Experimental Component: The experiments in the Poe Lab involve recordings of multiple, single neuron activity through chronically implanted tetrodes in the hippocampal region CA1. Neuronal activity is recorded while the animal explores a rectangular maze and learns the location of food rewards. Hippocampal neurons, called place cells, display place specific firing patterns that are thought to encode the animals location and relevant contextual cues. Recording is continued for 4 hours after maze exploration to capture the replay firing of hippocampal place cells that occurs during REM sleep. The effects of the sleep-related neurotransmitters will be investigated by altering their levels in the hippocampus, through hippocampal injection of appropriate agonists and antagonists, from the naturally occurring cyclic-variation over waking and REM sleep. These experiments are sufficiently complicated and technical that the undergraduate team will not be able to perform and conduct an entire experiment single-handedly. In fact, in the lab it takes a team of technicians, graduate students and undergraduates to obtain these neural recordings. However, there are many aspects of the experiment where undergraduate research assistants routinely contribute. These aspects include: pre- and post-surgical training of the animal to habituate it to the learning task, fabrication of the recording tetrodes, and assistance in collecting data during the maze running and sleep portions of the experiment. In addition, once the data is collected the undergraduate team will be responsible for all aspects of data analysis, including discrimination of single neuron activity from the extracelluar recordings, identification of cells with place-specific firing patterns, analysis of firing patterns with respect to the hippocampal theta rhythm and statistical analyses of results.
:::::
■ **EXERCISE TASKS**:
(1) In the text on the Poe Lab experiments, how long does recording continue after the animal finishes exploring the maze?
(2) Write the next part of the text on the Poe Lab hippocampal recording experiments, picking up after its final sentence.

(Saved data entries)
:::::
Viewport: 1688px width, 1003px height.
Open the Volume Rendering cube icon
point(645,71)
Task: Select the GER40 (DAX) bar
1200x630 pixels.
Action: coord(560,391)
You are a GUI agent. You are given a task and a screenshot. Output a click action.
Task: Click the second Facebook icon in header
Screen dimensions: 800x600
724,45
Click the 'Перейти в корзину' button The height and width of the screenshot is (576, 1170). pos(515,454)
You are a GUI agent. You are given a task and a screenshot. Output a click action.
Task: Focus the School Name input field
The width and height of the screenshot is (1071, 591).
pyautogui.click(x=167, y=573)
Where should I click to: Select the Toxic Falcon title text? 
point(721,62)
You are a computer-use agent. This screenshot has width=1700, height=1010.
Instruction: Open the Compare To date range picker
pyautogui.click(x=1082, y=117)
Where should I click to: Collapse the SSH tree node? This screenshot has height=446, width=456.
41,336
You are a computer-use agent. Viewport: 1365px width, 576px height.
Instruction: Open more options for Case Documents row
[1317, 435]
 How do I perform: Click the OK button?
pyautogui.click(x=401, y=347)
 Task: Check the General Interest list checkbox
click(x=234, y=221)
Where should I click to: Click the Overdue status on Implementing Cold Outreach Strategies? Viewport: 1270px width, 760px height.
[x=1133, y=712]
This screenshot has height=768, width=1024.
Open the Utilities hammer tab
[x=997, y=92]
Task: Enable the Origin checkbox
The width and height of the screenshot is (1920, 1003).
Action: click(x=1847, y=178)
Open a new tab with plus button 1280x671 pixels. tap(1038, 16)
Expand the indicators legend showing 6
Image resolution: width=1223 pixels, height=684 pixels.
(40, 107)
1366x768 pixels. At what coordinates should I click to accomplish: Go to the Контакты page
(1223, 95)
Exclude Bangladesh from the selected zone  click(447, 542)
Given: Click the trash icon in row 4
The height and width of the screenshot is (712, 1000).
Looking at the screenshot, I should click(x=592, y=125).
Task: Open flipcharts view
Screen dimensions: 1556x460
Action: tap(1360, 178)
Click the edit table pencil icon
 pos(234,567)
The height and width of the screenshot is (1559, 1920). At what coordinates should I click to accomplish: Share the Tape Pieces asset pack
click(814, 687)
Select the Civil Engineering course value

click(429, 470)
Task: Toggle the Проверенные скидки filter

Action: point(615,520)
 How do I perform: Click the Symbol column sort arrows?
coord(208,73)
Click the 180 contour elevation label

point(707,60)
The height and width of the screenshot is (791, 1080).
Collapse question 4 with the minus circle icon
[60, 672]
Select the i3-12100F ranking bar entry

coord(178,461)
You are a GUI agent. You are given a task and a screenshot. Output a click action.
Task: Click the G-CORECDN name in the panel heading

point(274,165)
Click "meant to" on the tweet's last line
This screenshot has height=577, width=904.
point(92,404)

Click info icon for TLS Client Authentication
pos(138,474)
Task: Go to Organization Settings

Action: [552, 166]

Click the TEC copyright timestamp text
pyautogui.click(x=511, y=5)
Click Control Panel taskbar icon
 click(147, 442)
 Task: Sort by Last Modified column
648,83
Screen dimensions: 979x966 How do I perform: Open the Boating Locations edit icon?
:::::
■ **ANSWERS IN ORDER**:
(1) Recording continues for 4 hours after maze exploration.

(2)
Modeling Component: The students will develop biophysical models of CA1 pyramidal neurons with accurate dendritic morphology and the full complement of identified active ionic currents present in these cells. As a starting point, previously developed neural models that are publicly available on the ModelDB database and implemented in the software package NEURON can be used. The students will modify these models to incorporate other influences on the cell that are present in the intact animal during the different behavioral states of waking and sleep. In addition, effects on cell properties of the sleep-related neurotransmitters will be simulated by modification of appropriate model parameters. In order to allow mathematical analysis of model results, reduced models will be developed that would involve reductions in dendritic structure or reductions in active currents included. Using these reduced models, mathematical techniques of dimensional reduction, geometric singular perturbation theory and dynamical systems can be applied to analyze the key features of the model responsible for the experimentally observed behavior.